The OCaml <
, >
, <=
, >=
operators only work with two values of the same type, so the expression "a" > true
is invalid. However, they work for all types (with caveats below). You can find the definitions of these operators in the Pervasives
module.
The order for these operators is defined only for simple values (integers, characters, strings, byte sequences, and floating). In these cases the documentation says they give "the usual ordering".
The usual ordering for strings and byte sequences is lexicographic order. For strings, case is significant.

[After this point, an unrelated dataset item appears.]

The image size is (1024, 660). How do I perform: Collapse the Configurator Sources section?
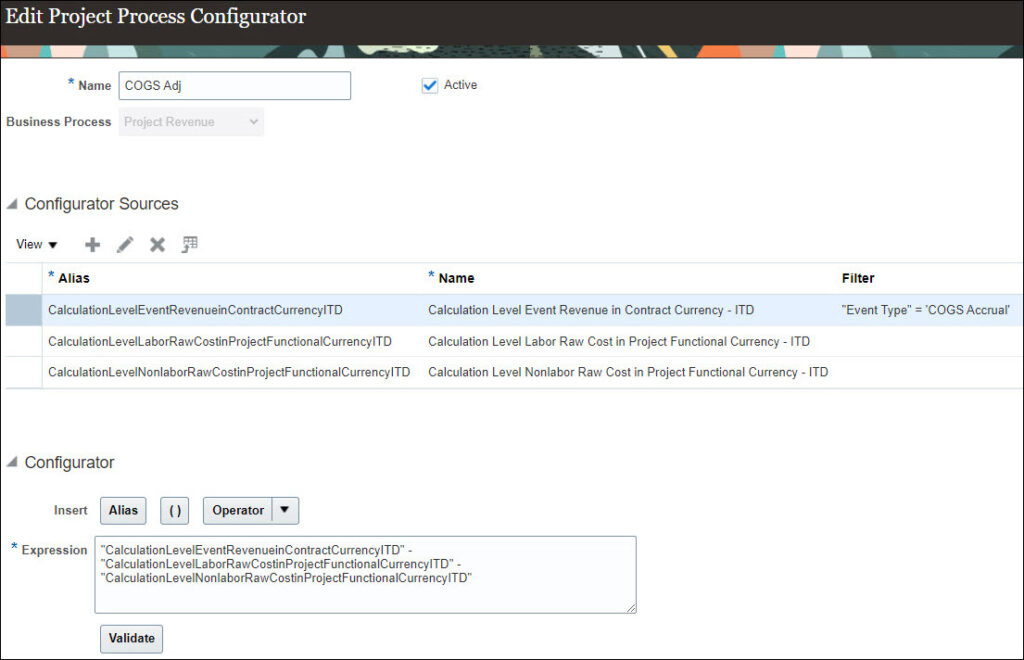pyautogui.click(x=12, y=204)
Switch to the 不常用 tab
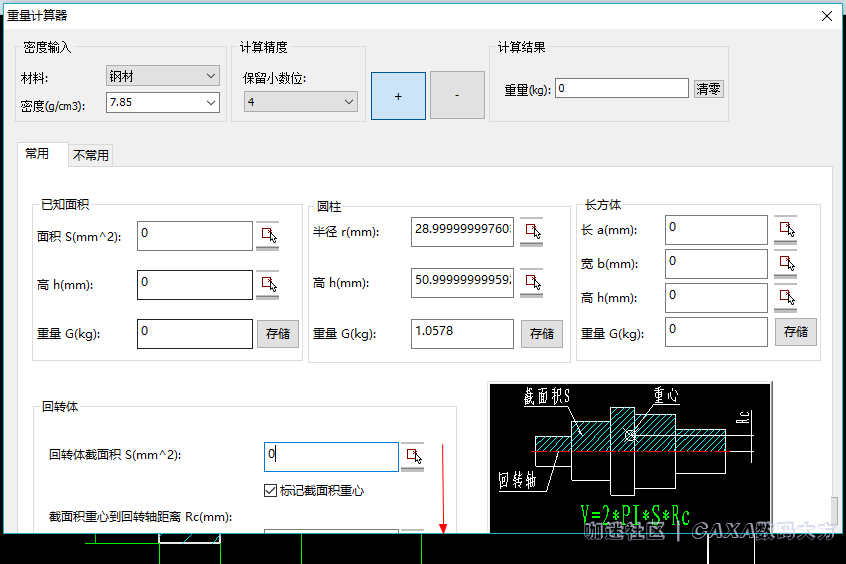The width and height of the screenshot is (846, 564). (x=91, y=155)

For compound values the order is only guaranteed to be consistent with =
and to be a consistent ordering.
As far as I can see, order is not defined for simple user-defined types like type abc = A | B | C
. I didn't expect this to be the case, but that's what I see in the documentation. In practice, the values of constant constructors like A
, B
, C
, will be ordered in the order of declaration with the first value the smallest.
I also don't see a definition of the order between false
and true
. Again, this is surprising. In practice, false
is less than true
.
It is worth noting that comparisons between cyclic values is not guaranteed to terminate. Also, comparison between values that contain functions may raise an exception. These can cause unexpected problems, sometimes serious ones.
$ ocaml
OCaml version 4.02.1
# (+) < (+);;
Exception: Invalid_argument "equal: functional value".
# let rec cycle = 1 :: cycle;;
val cycle : int list = [1; <cycle>]
# cycle < cycle;;
(( Does not terminate ))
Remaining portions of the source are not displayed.